[PROBLEM DETAILS]: Records follow. Pull out every line that contains "dimensions".
───
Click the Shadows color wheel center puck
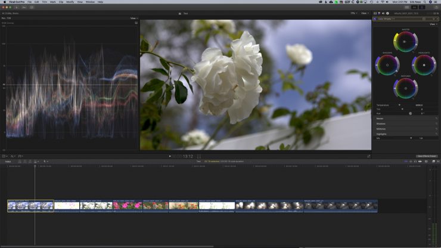The image size is (441, 248). point(387,64)
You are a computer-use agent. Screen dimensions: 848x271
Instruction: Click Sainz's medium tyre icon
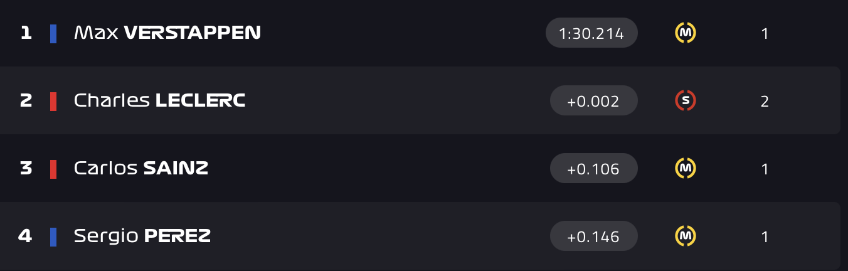pos(686,168)
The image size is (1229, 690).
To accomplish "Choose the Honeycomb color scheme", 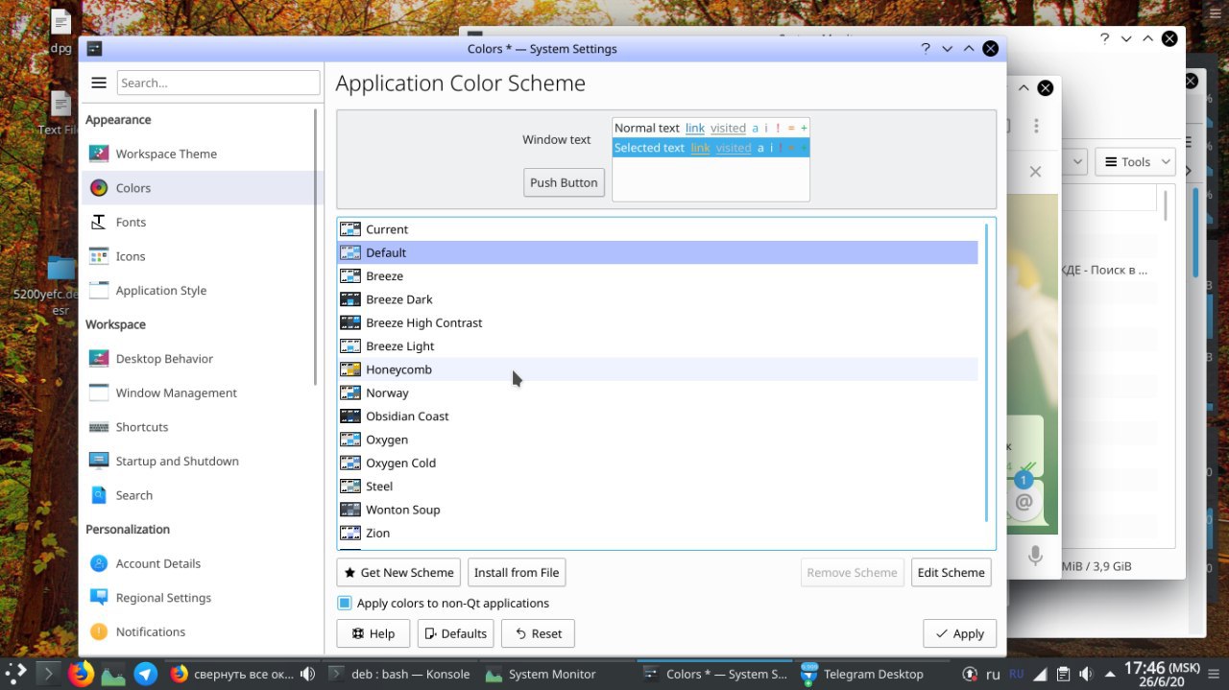I will 398,369.
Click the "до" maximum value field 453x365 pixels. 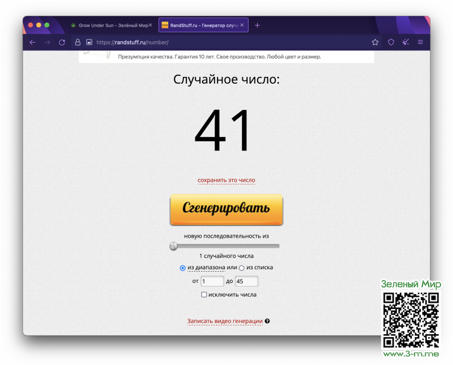(246, 281)
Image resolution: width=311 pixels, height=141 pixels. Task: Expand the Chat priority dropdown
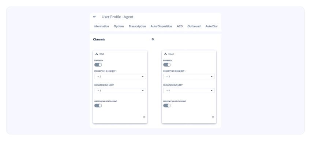coord(120,76)
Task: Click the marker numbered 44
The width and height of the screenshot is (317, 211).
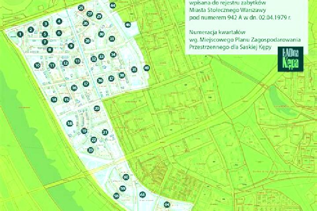Action: point(113,5)
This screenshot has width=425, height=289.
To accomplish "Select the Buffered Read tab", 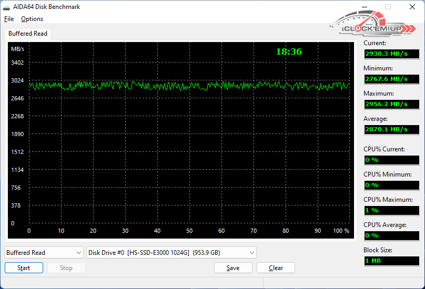I will (28, 34).
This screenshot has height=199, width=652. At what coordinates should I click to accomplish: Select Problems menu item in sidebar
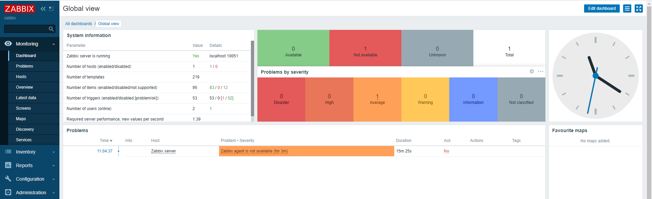click(24, 66)
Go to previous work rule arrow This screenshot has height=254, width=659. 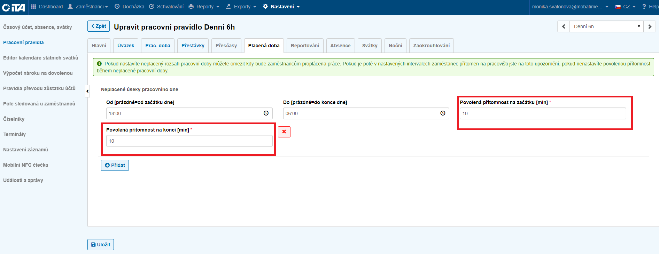(x=564, y=26)
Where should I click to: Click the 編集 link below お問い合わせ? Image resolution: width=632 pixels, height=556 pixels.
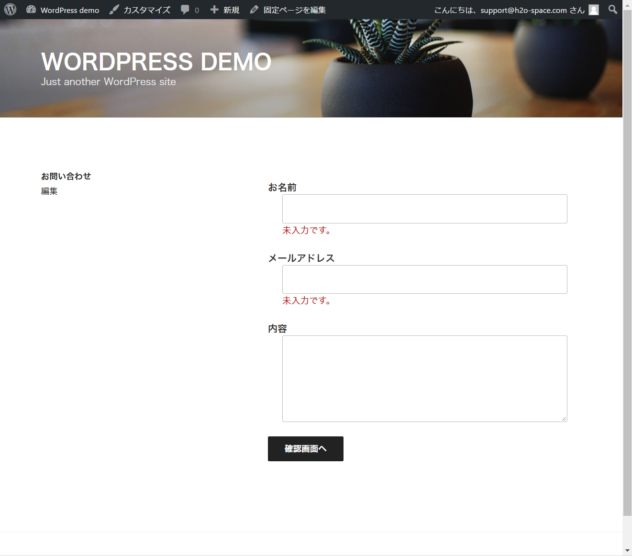point(49,191)
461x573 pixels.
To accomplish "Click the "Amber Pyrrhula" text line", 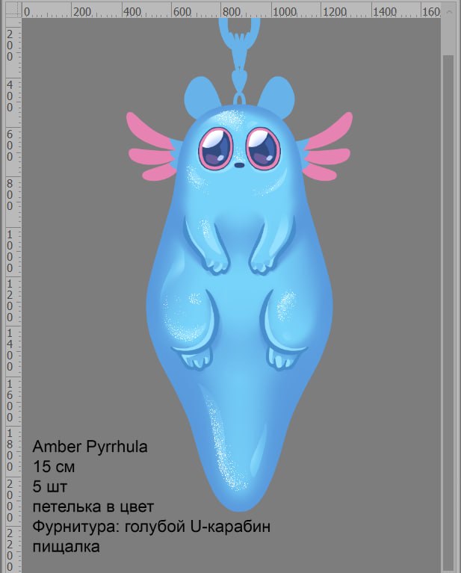I will pyautogui.click(x=90, y=447).
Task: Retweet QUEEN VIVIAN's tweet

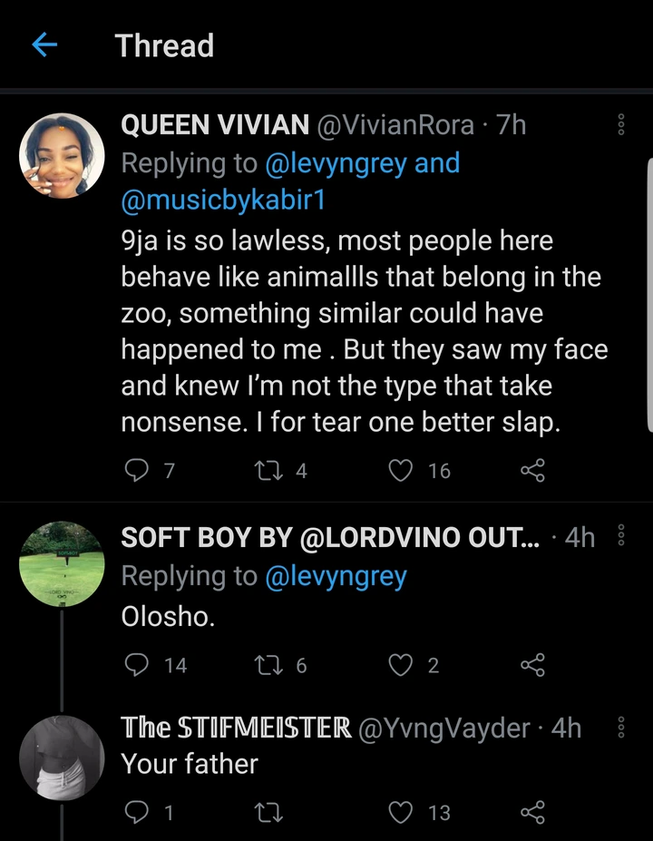Action: tap(266, 470)
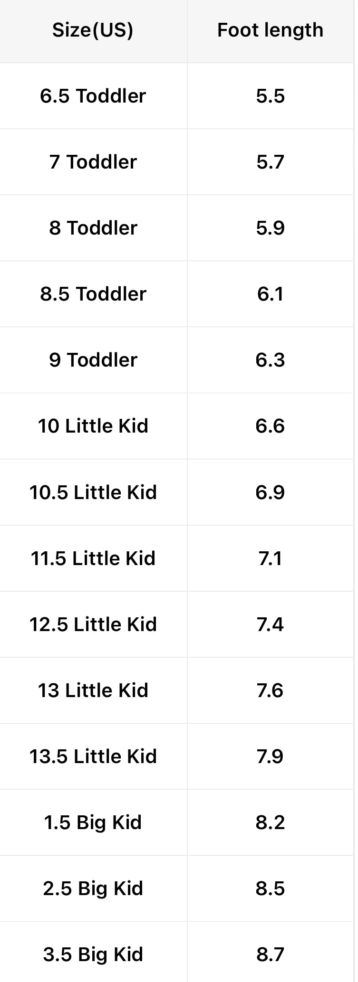Click the 5.5 foot length value
The width and height of the screenshot is (358, 982).
(x=270, y=96)
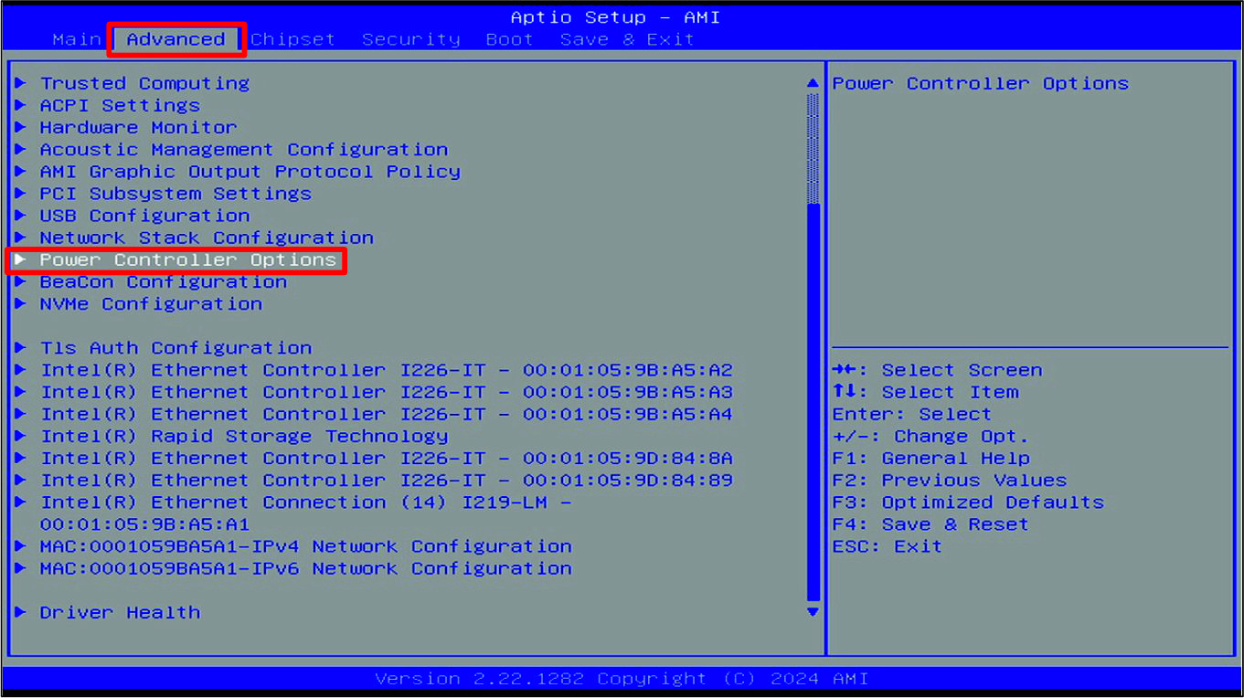Click the scrollbar down arrow
1244x698 pixels.
click(813, 612)
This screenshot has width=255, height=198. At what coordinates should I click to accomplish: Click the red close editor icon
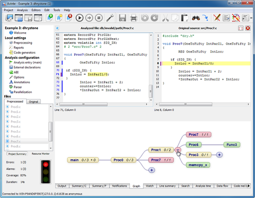[x=248, y=28]
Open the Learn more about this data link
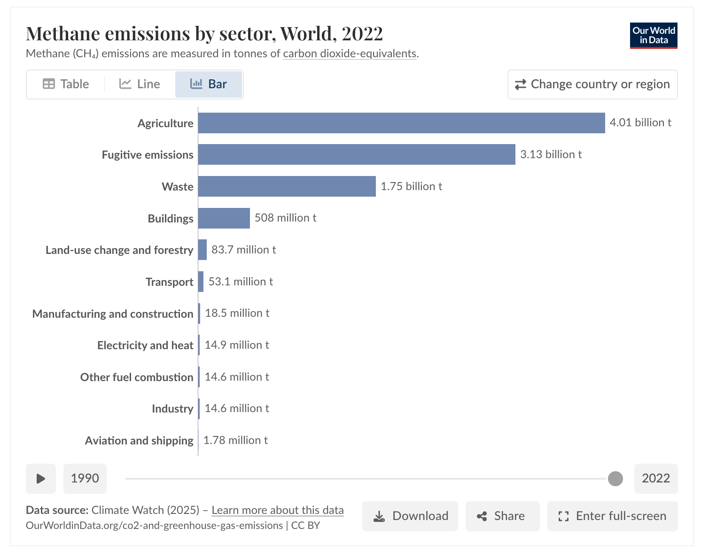701x551 pixels. (x=278, y=510)
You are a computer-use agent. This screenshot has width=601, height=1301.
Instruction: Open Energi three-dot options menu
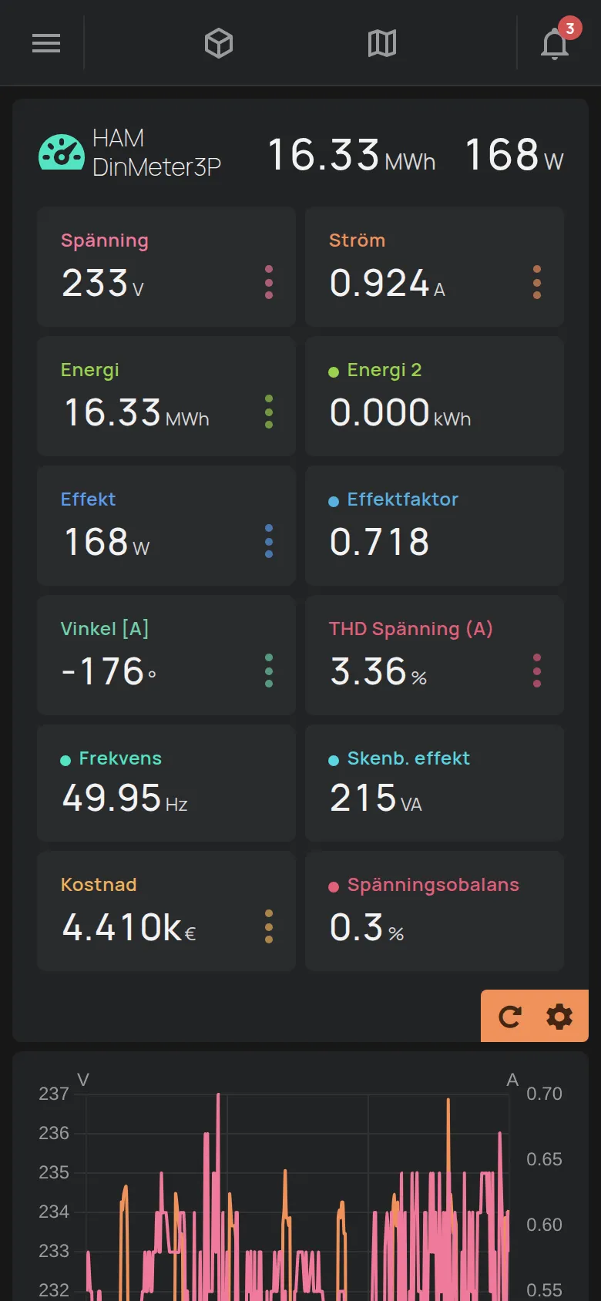tap(269, 412)
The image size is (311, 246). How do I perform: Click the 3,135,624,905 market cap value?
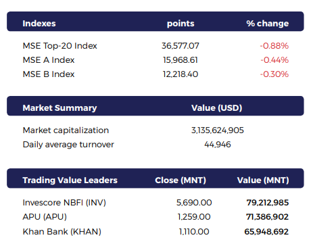coord(218,130)
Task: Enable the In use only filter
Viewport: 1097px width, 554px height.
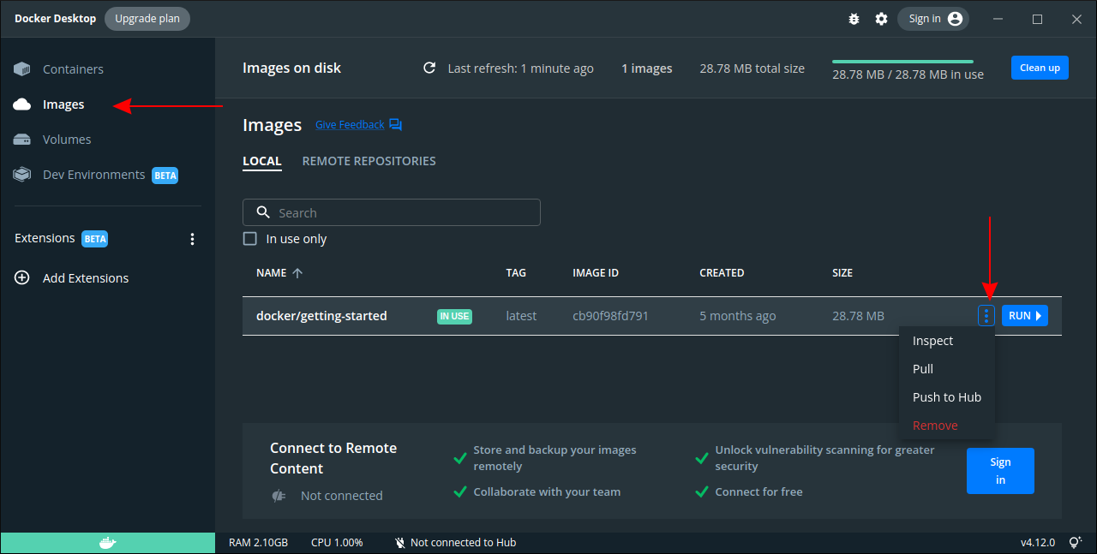Action: [x=249, y=238]
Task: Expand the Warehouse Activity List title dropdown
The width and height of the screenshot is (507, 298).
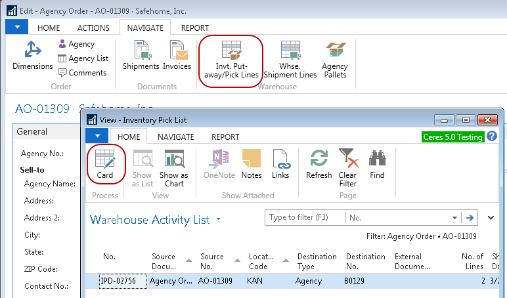Action: click(x=218, y=219)
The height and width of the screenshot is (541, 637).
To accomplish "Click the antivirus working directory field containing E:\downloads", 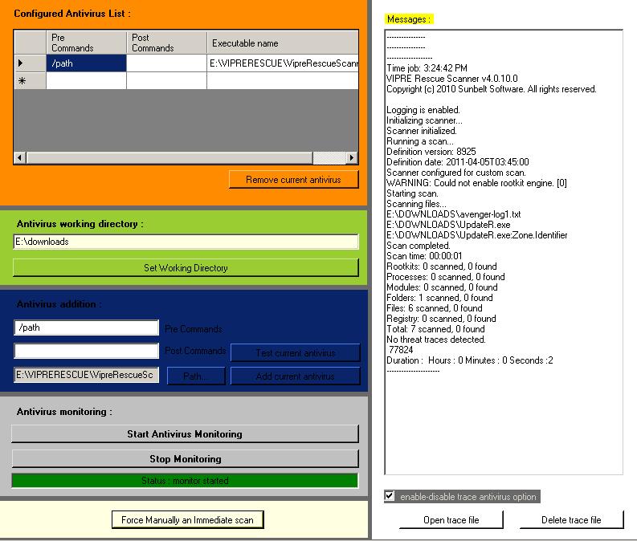I will [x=186, y=242].
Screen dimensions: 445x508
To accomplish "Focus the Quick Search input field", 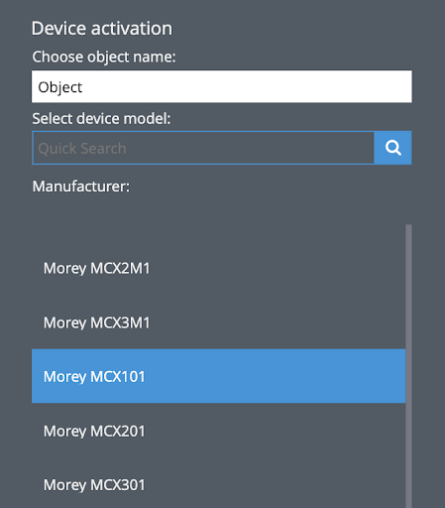I will pos(203,148).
───
[RESPONSE]:
You are a computer-use agent. Screen dimensions: 848x271
Screen dimensions: 445x508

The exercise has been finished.